The Public Offering Statement Part 2

The Public Offering Statement Part 2

You bought a new home and for the first 2 years, you’re dodging construction vehicles and dealing with building noise and debris. It’s inconvenient but totally worth it because when you bought this brand-new home, the public offering statement showed there would be 3 parks, 2 swimming pools and a walking trail with access just yards from your backdoor.

Now news comes from the HOA about the completion of the project. The developer is ready to annex the last subdivision to the association. Except, none of the amenities were built near your home. The walking trail ends 2 miles away. The nearest pool is 20 minutes away and there’s no city owned or HOA park in any of the subdivisions.

A group of homeowners faced just that situation and brought it to light at a very contentious board meeting. Their point was simple.

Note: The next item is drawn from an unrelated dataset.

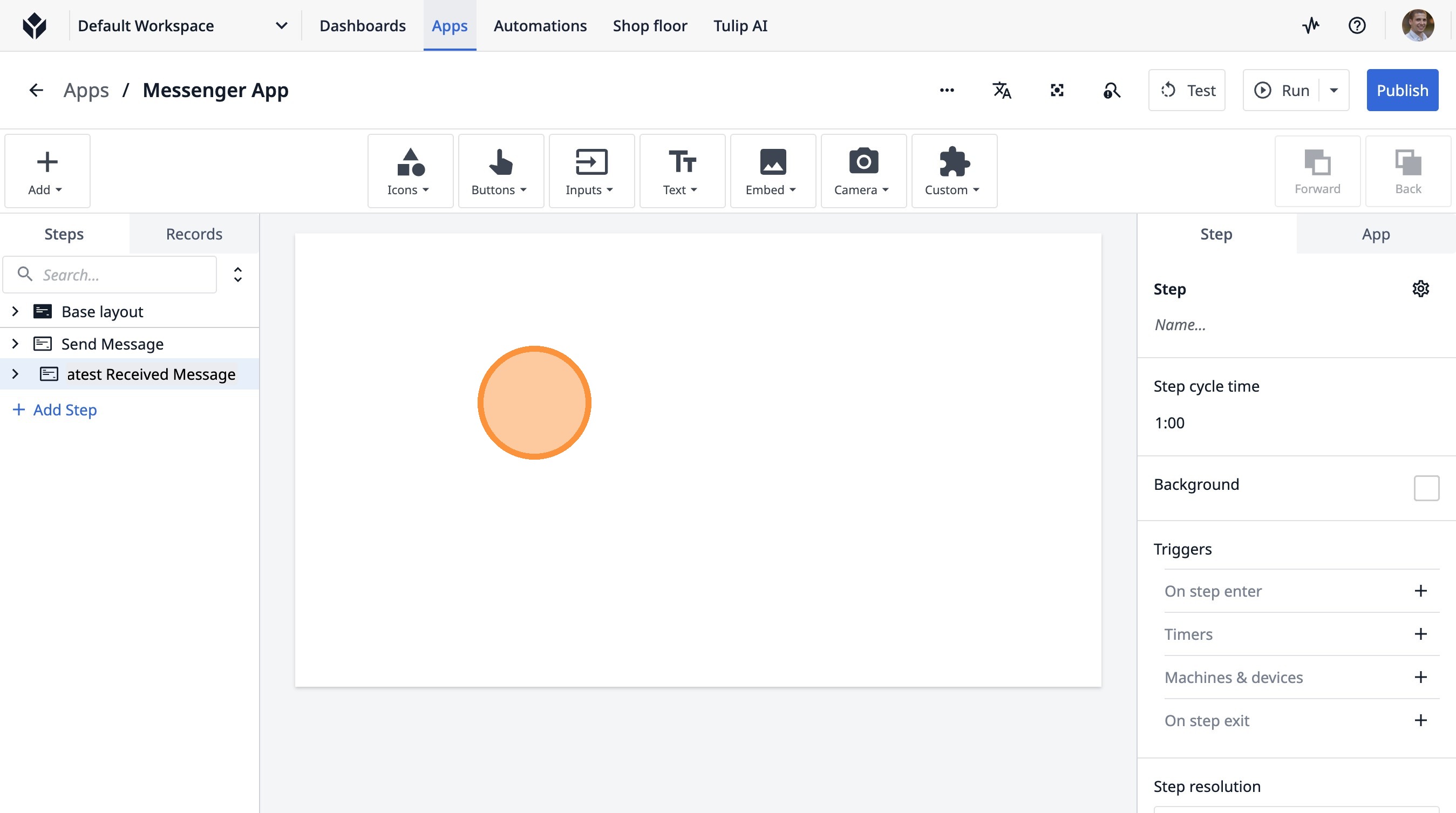Expand the Send Message step
Image resolution: width=1456 pixels, height=813 pixels.
pyautogui.click(x=15, y=344)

Why should they pay assessments for amenities that didn’t exist? What made it worse was that the land these amenities were supposed to be built on was being sold, by the developer, for commercial construction. Instead of a park there would be an apartment complex. Instead of a pool and clubhouse there would be a strip mall.

The association had a high percentage of owners that were the first owners of the properties. This meant that the public offering statement was binding. After the association attorneys reviewed the public offering documents there was a long discussion with the developer and, eventually, the parks, pools and walking trail were built.

There were some concessions made by the association, all within the legal boundaries of the public offering statement.  But in the end, the first group of owners gave the future residents the community everyone had wanted.

In our previous example it didn’t matter if there were 20 or 600 original owners in the community. Even if there was only 1, the developer would need to supply that owner with the agreed upon warranties and amenities.

There are so many documents to keep track of when buying a home. Be sure to take the simple step and make certain you have the public offering statement. Keep it safe and read it often. The future of the community may be resting on those pages placed in a file folder in your office cabinet.